• _Trecho selecionado_:
★ ★ ★ ★ ★

Nova tecnologia pode ajudar a aliviar a apneia do sono

Os últimos cinco anos foram exaustivos para Andrea Turner. Diversas noites em claro e dias exaustivos pelo cansaço de não ter dormido. “Eu estava exausta o tempo todo, desde o momento em que acordei até o momento em que fui para a cama”, diz Turner.

Até que durante as férias, a filha de Turner percebeu algo interessante quando sua mãe dormiu. Turner fazia pequenos sons ofegantes durante a noite. Esta descoberta, e a exaustão implacável, levou Turner à Universidade de Stanford, onde ela passou por um estudo do sono. Os médicos mediram tudo, desde ondas cerebrais até respiração – o que eles encontraram surpreendeu Turner.

“Foi 41 vezes por hora que eu parava de respirar”, diz Turner. “E então os médicos olharam todos os sintomas, e me diagnosticaram com apneia do sono.” A respiração interrompida noturna de Turner aumentou suas chances de ataque cardíaco ou derrame de três a quatro vezes, de acordo com o Dr. Robson Capasso, professor associado de Otorrinolaringologia e Cirurgia de Pescoço na Universidade de Stanford.

Aproximadamente 18 milhões de americanos sofrem de apneia do sono e até 90% não são diagnosticados, porque suspiros e sons sufocantes nem sempre são tão altos para acordar alguém. A condição afeta mais comumente aos homens, bem como pessoas que estão com sobrepeso, com mais de 40 anos, e pessoas com o pescoço grande. As mulheres com apneia do sono podem sofrer ainda mais com a saúde cardíaca do que os homens, de acordo com um estudo recente.

★ ★ ★ ★ ★

• _Perguntas para responder_:
(A) Retorne, sem alterar nada, a parte do texto sobre apneia do sono que vai de "Nova tecnologia pode" até "encontraram surpreendeu Turner.".
(B) Responda com base no texto sobre apneia do sono:
(i) Quantas vezes por hora Turner parava de respirar?
(ii) Em que universidade Turner passou por um estudo do sono?
(iii) Aproximadamente quantos americanos sofrem de apneia do sono?
(C) Quais grupos de pessoas, segundo o texto sobre apneia do sono, são afetados mais comumente pela condição? Liste todos.

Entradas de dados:
★ ★ ★ ★ ★

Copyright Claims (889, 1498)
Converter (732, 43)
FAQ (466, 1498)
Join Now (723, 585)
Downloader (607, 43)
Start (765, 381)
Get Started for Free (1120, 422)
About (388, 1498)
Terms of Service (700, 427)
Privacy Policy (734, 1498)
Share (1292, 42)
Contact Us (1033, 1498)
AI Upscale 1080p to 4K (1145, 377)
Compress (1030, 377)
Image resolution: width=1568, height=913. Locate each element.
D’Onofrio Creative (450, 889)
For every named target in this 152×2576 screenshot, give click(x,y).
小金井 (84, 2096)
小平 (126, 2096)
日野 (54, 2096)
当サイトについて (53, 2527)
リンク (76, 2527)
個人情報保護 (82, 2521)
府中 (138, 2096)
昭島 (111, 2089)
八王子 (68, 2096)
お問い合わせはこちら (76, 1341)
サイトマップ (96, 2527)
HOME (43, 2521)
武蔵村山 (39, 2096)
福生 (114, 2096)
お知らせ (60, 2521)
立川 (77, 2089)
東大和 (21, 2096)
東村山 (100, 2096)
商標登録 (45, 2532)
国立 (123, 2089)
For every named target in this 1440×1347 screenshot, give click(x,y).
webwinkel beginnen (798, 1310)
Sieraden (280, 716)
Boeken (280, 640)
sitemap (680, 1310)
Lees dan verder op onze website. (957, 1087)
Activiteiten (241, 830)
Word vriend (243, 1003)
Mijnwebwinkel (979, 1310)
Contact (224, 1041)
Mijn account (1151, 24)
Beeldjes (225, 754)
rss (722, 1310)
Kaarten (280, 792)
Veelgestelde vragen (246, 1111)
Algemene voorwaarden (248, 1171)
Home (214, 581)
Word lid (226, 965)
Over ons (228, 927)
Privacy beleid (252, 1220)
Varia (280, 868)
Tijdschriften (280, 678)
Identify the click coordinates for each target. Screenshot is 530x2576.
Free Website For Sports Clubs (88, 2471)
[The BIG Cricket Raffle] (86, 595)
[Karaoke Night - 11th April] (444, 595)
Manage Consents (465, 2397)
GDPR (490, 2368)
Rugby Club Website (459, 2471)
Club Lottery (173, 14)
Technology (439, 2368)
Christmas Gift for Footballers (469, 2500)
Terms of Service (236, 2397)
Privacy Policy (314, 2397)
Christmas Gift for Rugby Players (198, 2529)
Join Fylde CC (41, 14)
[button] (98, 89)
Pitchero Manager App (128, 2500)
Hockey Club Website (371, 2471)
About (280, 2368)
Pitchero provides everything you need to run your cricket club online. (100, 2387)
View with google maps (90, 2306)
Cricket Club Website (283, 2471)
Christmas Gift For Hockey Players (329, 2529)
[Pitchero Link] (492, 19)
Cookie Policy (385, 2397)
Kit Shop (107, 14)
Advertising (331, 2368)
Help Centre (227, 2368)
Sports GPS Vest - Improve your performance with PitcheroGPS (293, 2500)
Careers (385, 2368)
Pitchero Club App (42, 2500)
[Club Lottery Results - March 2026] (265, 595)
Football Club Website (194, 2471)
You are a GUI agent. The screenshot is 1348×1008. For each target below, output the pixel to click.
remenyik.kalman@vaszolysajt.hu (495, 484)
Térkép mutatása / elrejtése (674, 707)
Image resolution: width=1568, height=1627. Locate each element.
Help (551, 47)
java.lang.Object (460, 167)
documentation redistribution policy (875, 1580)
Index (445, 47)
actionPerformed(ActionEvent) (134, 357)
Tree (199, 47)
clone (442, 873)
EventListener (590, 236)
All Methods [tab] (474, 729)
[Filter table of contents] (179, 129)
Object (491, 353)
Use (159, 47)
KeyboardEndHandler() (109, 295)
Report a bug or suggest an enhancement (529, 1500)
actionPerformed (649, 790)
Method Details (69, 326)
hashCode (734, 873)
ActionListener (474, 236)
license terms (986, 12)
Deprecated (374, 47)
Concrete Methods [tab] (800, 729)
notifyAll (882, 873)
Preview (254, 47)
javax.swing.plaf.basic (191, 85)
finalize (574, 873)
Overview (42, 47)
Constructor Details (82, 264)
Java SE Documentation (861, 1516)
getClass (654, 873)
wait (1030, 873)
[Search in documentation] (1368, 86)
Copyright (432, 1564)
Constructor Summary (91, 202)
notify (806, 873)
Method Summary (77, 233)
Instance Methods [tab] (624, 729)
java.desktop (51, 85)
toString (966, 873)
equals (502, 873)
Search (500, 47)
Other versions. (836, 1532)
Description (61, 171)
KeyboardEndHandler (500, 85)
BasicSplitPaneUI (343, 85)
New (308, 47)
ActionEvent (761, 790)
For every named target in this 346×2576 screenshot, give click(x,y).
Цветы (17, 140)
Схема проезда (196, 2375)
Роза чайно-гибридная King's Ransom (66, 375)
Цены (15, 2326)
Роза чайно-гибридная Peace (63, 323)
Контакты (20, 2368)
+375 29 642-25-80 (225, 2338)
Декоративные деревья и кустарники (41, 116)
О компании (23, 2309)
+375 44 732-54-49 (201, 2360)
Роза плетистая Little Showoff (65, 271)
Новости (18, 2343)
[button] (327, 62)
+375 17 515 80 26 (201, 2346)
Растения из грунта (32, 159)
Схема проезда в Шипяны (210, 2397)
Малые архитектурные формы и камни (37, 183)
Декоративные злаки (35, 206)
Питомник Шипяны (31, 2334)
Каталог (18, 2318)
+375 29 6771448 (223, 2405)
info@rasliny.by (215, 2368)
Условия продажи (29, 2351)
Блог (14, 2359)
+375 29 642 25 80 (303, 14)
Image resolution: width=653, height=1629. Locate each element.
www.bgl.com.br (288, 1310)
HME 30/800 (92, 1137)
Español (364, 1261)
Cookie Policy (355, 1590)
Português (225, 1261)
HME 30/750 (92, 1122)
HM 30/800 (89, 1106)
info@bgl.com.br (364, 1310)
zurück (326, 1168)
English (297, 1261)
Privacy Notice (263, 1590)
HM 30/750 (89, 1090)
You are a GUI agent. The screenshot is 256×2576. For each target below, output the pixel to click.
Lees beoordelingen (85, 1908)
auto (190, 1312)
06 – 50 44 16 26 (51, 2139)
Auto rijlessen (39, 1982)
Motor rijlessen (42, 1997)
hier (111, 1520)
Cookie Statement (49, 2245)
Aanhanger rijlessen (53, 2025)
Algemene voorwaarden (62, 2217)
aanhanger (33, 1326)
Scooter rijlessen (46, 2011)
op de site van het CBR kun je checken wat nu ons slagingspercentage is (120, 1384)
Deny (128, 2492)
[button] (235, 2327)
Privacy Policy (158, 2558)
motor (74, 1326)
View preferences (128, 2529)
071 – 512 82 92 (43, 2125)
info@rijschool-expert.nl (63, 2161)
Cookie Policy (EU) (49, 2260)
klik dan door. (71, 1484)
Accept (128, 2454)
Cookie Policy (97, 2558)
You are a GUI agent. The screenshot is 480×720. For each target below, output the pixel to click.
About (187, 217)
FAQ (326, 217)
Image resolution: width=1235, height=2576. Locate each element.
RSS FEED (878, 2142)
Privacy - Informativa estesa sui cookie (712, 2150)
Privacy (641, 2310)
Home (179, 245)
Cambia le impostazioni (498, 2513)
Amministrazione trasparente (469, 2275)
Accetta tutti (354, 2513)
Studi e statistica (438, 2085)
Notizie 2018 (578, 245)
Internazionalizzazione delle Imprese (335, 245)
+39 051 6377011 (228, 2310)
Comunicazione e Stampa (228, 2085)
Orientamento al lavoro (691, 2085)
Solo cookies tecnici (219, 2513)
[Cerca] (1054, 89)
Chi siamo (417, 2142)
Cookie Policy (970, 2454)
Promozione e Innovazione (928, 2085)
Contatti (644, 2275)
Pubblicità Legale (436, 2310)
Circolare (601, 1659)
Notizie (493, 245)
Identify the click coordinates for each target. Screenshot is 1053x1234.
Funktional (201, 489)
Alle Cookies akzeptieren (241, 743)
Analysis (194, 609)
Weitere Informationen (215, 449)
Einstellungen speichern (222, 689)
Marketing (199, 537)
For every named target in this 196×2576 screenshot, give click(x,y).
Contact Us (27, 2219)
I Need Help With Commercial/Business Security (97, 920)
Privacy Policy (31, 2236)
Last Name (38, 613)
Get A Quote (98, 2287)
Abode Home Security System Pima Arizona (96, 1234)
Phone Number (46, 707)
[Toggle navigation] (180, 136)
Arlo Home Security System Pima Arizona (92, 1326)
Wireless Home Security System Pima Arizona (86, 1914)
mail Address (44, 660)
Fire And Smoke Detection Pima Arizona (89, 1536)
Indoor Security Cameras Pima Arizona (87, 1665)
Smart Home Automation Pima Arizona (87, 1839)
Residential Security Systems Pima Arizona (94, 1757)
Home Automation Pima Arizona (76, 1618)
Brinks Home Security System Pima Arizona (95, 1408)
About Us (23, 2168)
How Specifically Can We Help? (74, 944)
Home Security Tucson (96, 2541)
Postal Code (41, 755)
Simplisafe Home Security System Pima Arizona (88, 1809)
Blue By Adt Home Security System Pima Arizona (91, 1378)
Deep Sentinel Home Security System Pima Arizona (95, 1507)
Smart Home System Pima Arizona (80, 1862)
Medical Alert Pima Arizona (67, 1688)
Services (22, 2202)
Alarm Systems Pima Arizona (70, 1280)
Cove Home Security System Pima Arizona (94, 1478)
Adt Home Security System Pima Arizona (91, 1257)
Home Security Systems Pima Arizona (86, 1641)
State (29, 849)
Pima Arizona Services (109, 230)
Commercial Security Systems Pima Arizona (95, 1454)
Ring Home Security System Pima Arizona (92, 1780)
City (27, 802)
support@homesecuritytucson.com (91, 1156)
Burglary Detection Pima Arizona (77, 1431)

★ ★ ★ ★ ★

• _Problemas resolvidos_:
(A)
Nova tecnologia pode ajudar a aliviar a apneia do sono

Os últimos cinco anos foram exaustivos para Andrea Turner. Diversas noites em claro e dias exaustivos pelo cansaço de não ter dormido. “Eu estava exausta o tempo todo, desde o momento em que acordei até o momento em que fui para a cama”, diz Turner.

Até que durante as férias, a filha de Turner percebeu algo interessante quando sua mãe dormiu. Turner fazia pequenos sons ofegantes durante a noite. Esta descoberta, e a exaustão implacável, levou Turner à Universidade de Stanford, onde ela passou por um estudo do sono. Os médicos mediram tudo, desde ondas cerebrais até respiração – o que eles encontraram surpreendeu Turner.

(B)
(i) 41 vezes por hora.
(ii) Na Universidade de Stanford.
(iii) Aproximadamente 18 milhões.

(C)
- Homens
- Pessoas com sobrepeso
- Pessoas com mais de 40 anos
- Pessoas com o pescoço grande